Poly(ethylene glycol) diacrylate (PEG-DA), as one of the well-known synthetic polymers, has been extensively used in biomedical applications.22 The end groups of PEG-DA, acrylates, can act as bridging agents and insert into the oil/water droplet interface with increasing temperature, causing powerful interdroplet attractions to induce gelation of the nanoemulsion.23 It was found that Zn ferrite magnetic nanoparticles (MNPs) and indocyanine green (ICG) can be uniformly dispersed or dissolved into o/w nanoemulsions. On this ground, we herein present a smart injectable and thermosensitive magnetic nanoemulsion hydrogel (MNH) containing Zn ferrite MNPs, PEG-DA, ICG and silicone oil droplets dispersed in an aqueous continuous phase for localized magnetic thermal ablation of tumors under multimodal imaging guidance. MNH injected into the tumor tissues is transformed into a solid-like magnetic hydrogel without leakage in response to body temperature (37 °C). By applying the ACMF, the tumors are expected to achieve coagulative necrosis by magnetic nanoparticle-induced thermal ablation. The procedure of in situ injection could be real-time and dynamically monitored by ultrasound (US) imaging, while the therapeutic process was guided and evaluated by the enhanced magnetic resonance (MR) imaging and near-infrared fluorescence (NIRF) imaging (Scheme 1).

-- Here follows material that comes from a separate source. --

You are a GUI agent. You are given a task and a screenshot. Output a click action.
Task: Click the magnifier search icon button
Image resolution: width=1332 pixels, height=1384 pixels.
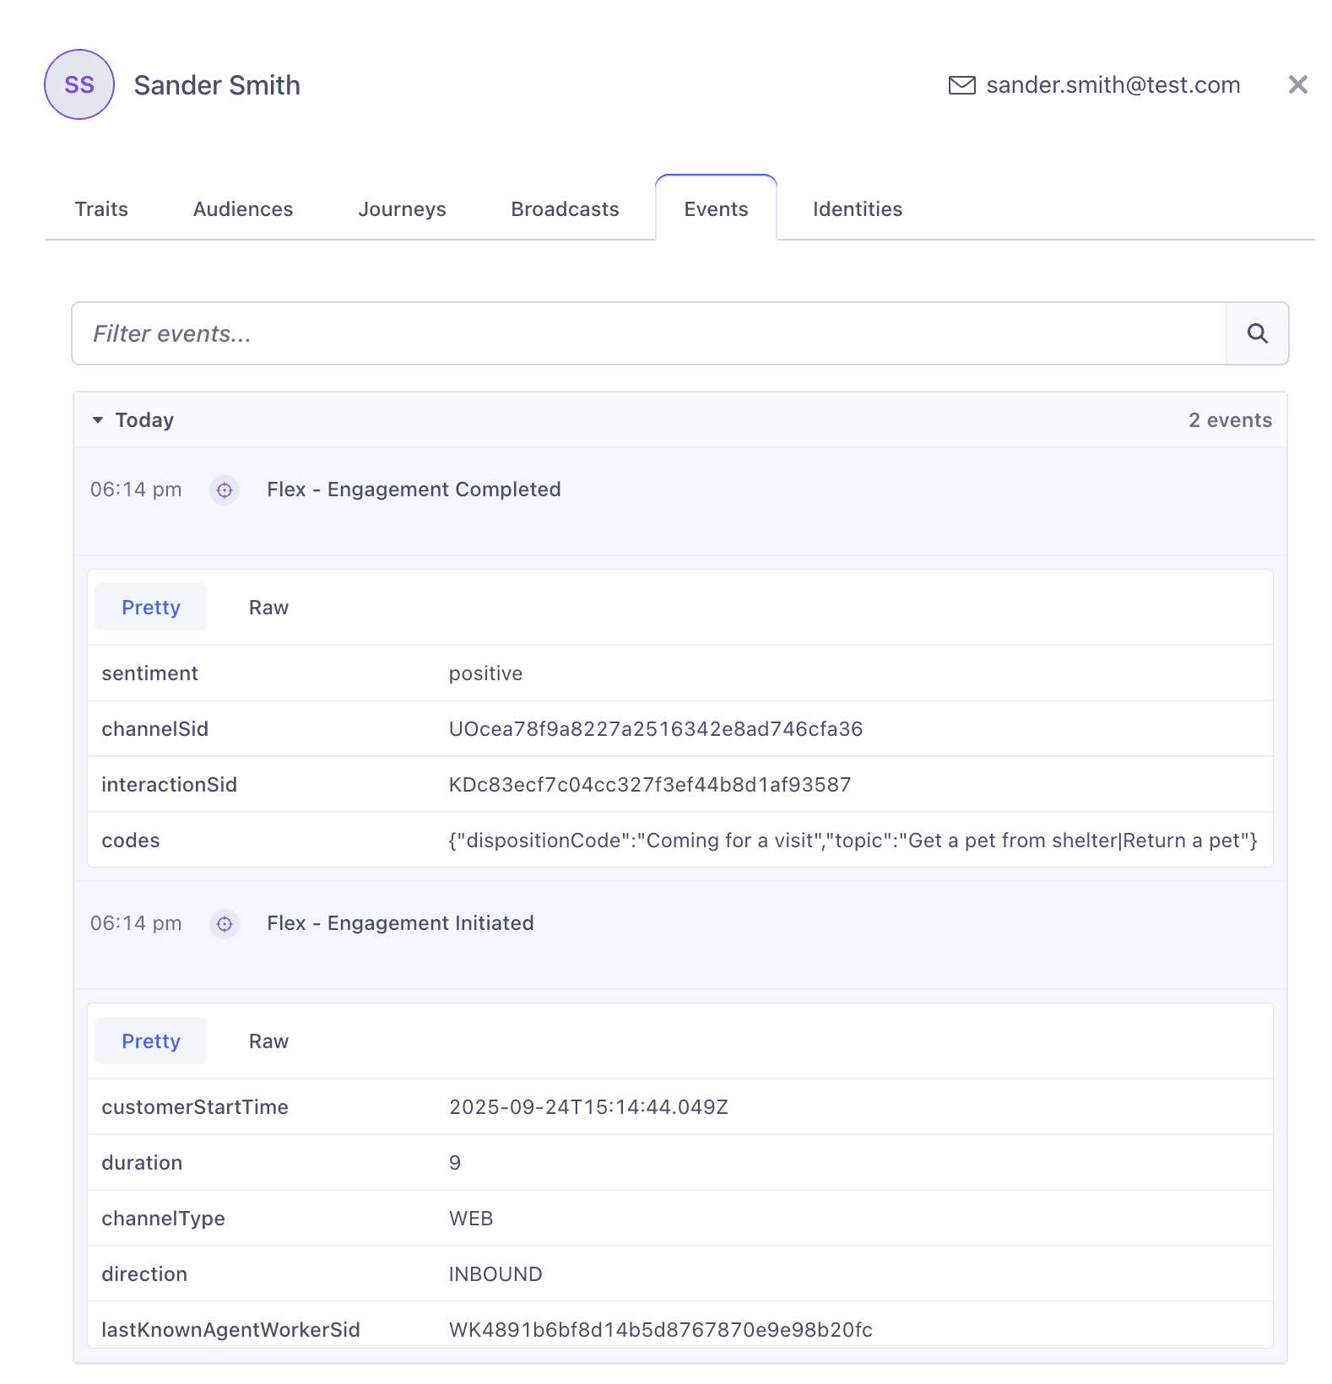coord(1257,334)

image file: c7nr02858j-s1.tif
Scheme 1 Schematic illustration of the microstructure and application of the MNH. (a) Flowing low-viscosity liquid MNH in vitro (<25 °C). (b) Temperature increase-actuated colloidal gelation of the nanoemulsion droplet through PEG-DA bridging attraction. (c) Magnetic-induced NP assembly-enhanced heating for tumor thermal ablation.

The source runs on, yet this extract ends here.